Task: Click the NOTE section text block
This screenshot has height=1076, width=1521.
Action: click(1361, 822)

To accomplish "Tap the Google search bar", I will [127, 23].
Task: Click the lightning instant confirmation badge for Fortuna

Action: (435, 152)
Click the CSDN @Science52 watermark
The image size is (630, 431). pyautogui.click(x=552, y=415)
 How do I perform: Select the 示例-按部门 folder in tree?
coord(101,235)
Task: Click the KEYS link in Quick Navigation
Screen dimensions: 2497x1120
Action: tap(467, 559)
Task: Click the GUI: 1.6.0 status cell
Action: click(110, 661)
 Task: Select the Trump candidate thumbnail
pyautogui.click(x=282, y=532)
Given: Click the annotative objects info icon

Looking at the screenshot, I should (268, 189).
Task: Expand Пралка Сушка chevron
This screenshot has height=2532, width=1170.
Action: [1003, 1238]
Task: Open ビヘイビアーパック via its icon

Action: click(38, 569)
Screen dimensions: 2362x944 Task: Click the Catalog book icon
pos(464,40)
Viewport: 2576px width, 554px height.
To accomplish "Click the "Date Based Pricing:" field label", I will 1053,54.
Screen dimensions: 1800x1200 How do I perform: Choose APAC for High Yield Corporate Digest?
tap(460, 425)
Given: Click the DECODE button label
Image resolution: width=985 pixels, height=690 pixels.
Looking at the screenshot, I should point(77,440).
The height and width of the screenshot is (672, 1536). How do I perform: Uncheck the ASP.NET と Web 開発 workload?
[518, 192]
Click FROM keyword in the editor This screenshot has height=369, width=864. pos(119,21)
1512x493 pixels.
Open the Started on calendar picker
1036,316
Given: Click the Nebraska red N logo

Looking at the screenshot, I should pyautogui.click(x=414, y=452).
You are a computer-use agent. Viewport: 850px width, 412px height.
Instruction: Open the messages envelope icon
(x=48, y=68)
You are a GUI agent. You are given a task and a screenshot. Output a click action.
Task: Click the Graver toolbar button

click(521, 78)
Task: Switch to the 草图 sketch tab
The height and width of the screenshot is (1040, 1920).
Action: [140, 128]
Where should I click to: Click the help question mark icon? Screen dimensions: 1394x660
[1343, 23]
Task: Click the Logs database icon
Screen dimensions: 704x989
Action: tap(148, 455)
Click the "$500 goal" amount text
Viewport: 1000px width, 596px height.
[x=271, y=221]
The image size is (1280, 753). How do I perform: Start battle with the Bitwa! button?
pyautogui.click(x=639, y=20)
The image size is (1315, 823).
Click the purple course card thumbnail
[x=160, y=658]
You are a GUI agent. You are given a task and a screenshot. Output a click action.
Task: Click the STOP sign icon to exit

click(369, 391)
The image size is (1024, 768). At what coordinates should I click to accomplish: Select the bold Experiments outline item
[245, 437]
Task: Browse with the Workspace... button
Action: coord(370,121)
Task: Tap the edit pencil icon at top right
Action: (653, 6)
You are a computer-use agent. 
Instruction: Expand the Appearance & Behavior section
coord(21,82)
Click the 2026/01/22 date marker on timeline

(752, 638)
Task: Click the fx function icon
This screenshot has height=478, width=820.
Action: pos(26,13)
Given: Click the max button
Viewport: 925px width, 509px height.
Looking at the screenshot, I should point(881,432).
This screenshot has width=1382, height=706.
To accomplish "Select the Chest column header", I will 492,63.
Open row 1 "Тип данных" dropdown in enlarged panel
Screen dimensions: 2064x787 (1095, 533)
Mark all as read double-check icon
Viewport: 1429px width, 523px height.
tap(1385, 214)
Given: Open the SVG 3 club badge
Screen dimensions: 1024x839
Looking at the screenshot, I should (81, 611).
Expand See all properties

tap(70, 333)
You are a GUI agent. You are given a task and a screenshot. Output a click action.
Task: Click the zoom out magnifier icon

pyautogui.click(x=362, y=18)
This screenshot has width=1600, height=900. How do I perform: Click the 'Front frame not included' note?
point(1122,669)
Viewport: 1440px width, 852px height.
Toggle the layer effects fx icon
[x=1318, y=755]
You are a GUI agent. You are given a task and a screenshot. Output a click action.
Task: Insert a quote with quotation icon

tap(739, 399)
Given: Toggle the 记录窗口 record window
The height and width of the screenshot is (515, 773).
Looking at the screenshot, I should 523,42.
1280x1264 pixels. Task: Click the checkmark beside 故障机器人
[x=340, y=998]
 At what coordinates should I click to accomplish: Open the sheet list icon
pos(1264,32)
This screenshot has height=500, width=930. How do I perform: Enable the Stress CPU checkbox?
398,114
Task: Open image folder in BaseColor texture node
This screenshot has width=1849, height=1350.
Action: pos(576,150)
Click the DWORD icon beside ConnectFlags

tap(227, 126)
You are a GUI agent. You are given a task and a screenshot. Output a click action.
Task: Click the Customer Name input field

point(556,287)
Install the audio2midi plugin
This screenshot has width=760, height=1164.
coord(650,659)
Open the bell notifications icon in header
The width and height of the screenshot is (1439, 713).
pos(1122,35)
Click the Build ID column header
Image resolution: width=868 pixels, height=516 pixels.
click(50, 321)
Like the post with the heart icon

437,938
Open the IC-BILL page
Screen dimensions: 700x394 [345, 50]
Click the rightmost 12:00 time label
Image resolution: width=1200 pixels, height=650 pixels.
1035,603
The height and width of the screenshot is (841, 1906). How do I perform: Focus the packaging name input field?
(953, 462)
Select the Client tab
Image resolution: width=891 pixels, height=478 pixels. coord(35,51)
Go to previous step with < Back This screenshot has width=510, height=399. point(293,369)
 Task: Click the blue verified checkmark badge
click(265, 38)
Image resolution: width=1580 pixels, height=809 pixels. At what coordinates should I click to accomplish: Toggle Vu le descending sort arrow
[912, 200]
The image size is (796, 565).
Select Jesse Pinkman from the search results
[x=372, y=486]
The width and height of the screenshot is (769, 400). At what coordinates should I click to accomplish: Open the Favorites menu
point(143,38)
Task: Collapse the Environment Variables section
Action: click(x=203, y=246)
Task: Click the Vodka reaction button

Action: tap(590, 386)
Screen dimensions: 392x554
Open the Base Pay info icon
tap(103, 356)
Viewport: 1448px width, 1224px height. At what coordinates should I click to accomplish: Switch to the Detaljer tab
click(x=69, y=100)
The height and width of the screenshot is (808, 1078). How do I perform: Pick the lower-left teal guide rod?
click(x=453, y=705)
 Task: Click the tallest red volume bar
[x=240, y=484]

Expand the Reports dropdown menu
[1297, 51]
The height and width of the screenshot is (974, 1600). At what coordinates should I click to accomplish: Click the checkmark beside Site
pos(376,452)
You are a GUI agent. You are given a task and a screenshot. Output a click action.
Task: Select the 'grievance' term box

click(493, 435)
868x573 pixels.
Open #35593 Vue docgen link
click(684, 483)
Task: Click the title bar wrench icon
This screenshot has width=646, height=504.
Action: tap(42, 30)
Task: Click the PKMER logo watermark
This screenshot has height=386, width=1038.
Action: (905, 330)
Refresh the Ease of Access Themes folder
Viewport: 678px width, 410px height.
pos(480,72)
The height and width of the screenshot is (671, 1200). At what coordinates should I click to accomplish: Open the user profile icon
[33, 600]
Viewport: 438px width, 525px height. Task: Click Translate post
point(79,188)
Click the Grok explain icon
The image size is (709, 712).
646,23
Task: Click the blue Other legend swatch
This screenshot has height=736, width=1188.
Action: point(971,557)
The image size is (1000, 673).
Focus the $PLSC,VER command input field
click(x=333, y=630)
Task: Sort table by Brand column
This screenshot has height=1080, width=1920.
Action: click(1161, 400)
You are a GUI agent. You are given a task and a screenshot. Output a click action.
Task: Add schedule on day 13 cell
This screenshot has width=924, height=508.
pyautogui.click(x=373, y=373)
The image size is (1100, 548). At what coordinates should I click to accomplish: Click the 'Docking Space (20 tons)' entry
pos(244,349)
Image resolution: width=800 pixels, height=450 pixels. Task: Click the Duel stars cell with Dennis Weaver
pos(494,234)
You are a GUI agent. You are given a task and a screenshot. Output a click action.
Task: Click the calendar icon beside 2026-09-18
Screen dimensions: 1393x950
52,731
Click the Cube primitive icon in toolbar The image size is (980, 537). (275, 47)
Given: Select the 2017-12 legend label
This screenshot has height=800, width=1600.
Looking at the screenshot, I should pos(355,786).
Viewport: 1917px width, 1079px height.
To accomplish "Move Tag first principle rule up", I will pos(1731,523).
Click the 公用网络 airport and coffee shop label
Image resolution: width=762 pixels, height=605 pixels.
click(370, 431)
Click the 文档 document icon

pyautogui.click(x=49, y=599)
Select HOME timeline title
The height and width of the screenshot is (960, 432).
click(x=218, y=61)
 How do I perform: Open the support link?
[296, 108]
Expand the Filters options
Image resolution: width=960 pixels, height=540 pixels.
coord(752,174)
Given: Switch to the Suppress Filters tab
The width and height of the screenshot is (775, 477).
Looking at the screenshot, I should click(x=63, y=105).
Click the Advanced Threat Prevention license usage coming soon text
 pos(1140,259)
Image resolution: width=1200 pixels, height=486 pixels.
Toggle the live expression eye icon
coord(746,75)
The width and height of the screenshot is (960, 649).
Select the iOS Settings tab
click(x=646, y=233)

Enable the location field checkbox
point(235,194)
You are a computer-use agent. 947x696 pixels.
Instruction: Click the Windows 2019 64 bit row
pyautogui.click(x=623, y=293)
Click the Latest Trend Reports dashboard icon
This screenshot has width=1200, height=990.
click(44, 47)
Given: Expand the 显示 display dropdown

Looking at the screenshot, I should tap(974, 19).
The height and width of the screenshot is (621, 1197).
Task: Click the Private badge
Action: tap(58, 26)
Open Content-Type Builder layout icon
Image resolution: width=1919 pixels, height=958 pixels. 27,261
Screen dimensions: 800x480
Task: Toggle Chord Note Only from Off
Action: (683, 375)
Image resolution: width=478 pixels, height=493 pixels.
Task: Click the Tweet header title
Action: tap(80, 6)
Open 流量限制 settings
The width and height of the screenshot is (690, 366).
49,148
_ _ _ _ _ _ _
WHAT THIS TASK INVOLVES =
How many lines in the records contain the word "legend"? Answer with the number alone.

EXPECTED ANSWER =
2